Em 9 de janeiro de 2007, às 10h da manhã,
um Steve Jobs saudável subiu ao palco do Moscone
Center: “Vamos fazer história hoje”, disse. O Iphone
decolou, vieram os aplicativos, redes sociais, o Android, a massificação. Hoje, 6,4 bilhões de pessoas
têm um smartphone – superando com folga o saneamento básico, que chega a 4,4 bilhões. É bizarro, mas
até que tem seu nexo: o instinto humano de encontrar algo interessante, e prestar atenção àquilo, é tão
primal quanto as necessidades fisiológicas. A internet móvel saciou, finalmente, esse desejo. Passamos
a ter acesso a um fluxo constante e quase infinito de
informações novas.
Ao mesmo tempo, foram aparecendo sinais
de que algo não andava bem. A média de atenção
humana, segundo um estudo da Microsoft, havia regredido para míseros oito segundos – um a menos
do que o peixe-dourado, uma espécie ornamental de
aquário, que é capaz de focar num estímulo visual
por nove segundos. Essa informação, de 2017, correu
o mundo e foi replicada em milhões de páginas da
internet.
Só havia um problema: o tal estudo (que não
era da Microsoft) não apresentava nenhuma prova. A
notícia era claramente absurda. Mas isso não impediu que se espalhasse, inquestionada, por todos os
cantos. Simplesmente porque ninguém havia se dado
ao trabalho de prestar atenção ao que estava lendo.
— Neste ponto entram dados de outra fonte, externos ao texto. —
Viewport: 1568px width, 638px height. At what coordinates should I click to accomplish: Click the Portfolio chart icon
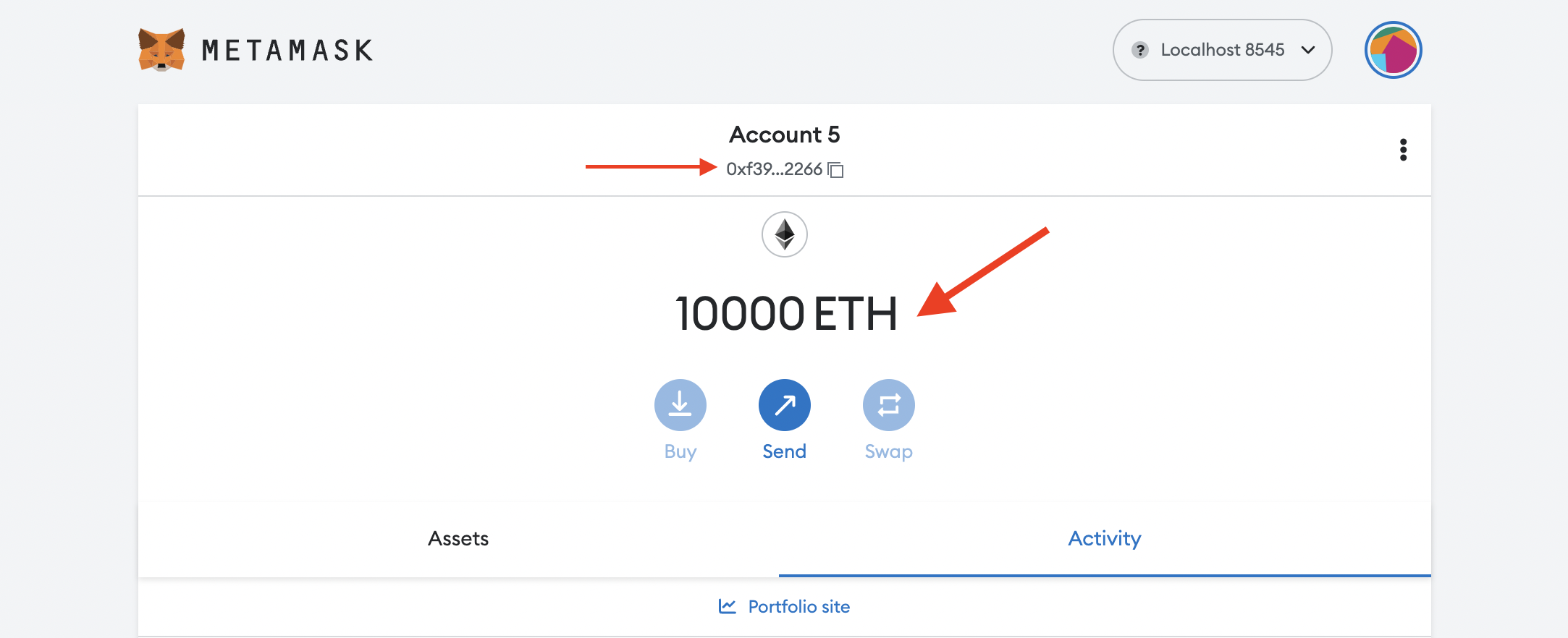[728, 606]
O papo de oito segundos é mito, mas a atenção humana está caindo, sim. Há hoje todas as formas possíveis de informação e entretenimento. Isso
é ótimo, mas também tem consequências ruins. Está
cada vez mais difícil focar em algo. Qual foi a última
coisa que chamou a sua atenção na internet hoje?
Você lembra? É bem possível que não: olhou aquilo
por tão pouco tempo que o seu cérebro nem chegou
a formar uma memória.
Super Interessante, ed. 456, out. 2023, p.22-23. Adaptado
A língua escrita serve-se da pontuação para representar recursos específicos da língua falada.
Considere esse princípio e avalie as afirmações sobre
os sinais de pontuação do texto “A morte da atenção”.
I – Os dois pontos anunciam uma enumeração em “É
bizarro, mas até que tem seu nexo: o instinto humano de encontrar algo interessante, e prestar atenção
àquilo, é tão primal quanto as necessidades fisiológicas”.
II – As aspas em “Vamos fazer história hoje” se referem a expressões que se deseja colocar em evidência
ou dar destaque.
III – Os parênteses em “(que não era da Microsoft)”
foram utilizados para intercalar, em um período, palavras ou frases de cunho explicativo.
IV – A vírgula em “O papo de oito segundos é mito,
mas a atenção humana está caindo” foi empregada
para separar uma oração coordenada sindética.
V – Os pontos de interrogação em “Qual foi a última
coisa que chamou a sua atenção na internet hoje?
Você lembra?” estão no final de perguntas indiretas,
pois não se espera por uma resposta a elas.